How Ego Nwodim fell in love with Solidcore


Ego Nwodim adds a new job title to her otherwise theatrical resume. After announces her departure from “Saturday Night Live,” The comedian officially came out as a Solidcore Stan And celebrity ambassador. “There is so much I want to do, and” SNL “is always meant to be a running wide,” she said under Fast Company Innovation Festival September 17.

But seven years ago when Nwodim joined The Legacy Show, she could never have predicted that her next company would be with a training franchise. “I was a ballerina for ten years, from the age of 6 or 7, and I knew I didn’t want to be a dancer,” she tells Popsugar. While she liked Ballet’s movement style, Nwodim gave up dance before turning 18 and was not regularly active in a while. “After 17, I stopped dancing. I did not participate in any kind of physical activity except that I came across restaurants to eat for the content of my heart,” she jokes.

“It’s just part of my life at this time and I tend to schedule my days around my classes and not the other way around.”

Then, like most of us in the pandemic, Nwodim found that it no longer worked – not for her physical or mental health. “I realized that I didn’t touch my body at all and it was time to start moving again. Popsugar Workout Videos Held me down, “she says.” It is actually the very first thing that made me move. “

“I undertook to do three pop -sucking videos this week … and they changed everything for me,” she says. And eventually she worked up the fitness ability to try a personal studio near her Manhattan home (alias Rewarding). Was she a professional at first? No. But now she has finished almost 300 classes. While the high-intensity, Pilates-inspired training may seem daunting to many, Nwodim says she has been connected and makes three or four classes a week.

“It’s just part of my life at this time, and I tend to schedule my days around my classes and not the other way around,” she says. For Nwodim, the lessons she has learned from this practice have become particularly important in this next phase of life. “It’s all about slow, deliberate movements. You know, Momentum is not good in solidcore.”

Instead, in the class but also in life, Nwodim has learned to prioritize a more steady strategy: “Slow down, be in line with your body and yourself and make sure you are in line.” We are just happy to have played an even small role in that revelation.

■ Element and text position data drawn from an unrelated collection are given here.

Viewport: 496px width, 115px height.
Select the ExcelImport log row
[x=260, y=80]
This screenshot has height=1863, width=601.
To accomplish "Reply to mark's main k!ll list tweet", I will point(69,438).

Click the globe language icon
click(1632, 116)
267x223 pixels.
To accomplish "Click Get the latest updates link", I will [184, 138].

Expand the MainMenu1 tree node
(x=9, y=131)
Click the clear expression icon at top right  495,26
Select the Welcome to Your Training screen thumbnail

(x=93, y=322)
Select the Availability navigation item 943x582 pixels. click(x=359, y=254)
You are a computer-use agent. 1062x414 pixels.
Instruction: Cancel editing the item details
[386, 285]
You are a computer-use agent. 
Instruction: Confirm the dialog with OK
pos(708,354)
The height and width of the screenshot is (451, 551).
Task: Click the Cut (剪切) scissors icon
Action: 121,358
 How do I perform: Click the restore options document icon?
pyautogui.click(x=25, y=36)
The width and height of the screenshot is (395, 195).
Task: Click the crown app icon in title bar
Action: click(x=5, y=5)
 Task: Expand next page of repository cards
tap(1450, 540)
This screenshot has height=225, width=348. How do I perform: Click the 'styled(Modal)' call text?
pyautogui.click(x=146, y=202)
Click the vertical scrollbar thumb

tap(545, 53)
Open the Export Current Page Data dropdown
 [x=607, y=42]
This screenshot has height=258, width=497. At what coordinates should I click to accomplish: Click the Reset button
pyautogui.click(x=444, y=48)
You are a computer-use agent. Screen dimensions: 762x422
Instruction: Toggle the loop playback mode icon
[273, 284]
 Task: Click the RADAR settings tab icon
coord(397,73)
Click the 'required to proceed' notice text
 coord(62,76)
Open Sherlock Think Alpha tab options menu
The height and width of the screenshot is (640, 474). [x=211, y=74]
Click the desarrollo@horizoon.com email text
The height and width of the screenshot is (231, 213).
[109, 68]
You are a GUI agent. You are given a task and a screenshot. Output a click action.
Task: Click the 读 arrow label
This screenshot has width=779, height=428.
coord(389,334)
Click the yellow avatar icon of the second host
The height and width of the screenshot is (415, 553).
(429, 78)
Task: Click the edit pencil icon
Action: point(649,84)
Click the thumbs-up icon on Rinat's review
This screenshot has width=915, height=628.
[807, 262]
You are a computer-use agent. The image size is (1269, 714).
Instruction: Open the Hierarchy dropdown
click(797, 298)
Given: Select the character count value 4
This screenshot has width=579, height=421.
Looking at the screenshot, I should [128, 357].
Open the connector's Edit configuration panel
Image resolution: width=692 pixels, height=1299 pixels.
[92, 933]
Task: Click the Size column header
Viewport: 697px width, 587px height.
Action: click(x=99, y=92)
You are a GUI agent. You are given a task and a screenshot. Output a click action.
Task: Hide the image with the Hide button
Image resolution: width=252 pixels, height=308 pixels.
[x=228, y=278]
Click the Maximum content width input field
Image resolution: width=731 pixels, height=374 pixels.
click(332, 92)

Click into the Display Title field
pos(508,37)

Alexis Jones (She/her) is the section management for the health and fitness verticals on pop suckers and monitors coverage over the site, social media and newsletters. During his seven plus years of editorial experience, Alexis has developed passions for and expertise in mental health, women’s health and fitness, racial and ethnic differences in health care and chronic conditions. Before she came to PS, she was a senior editor at Health Magazine. Her second bylines are available at Women’s Health, Prevention, Marie Claire and more.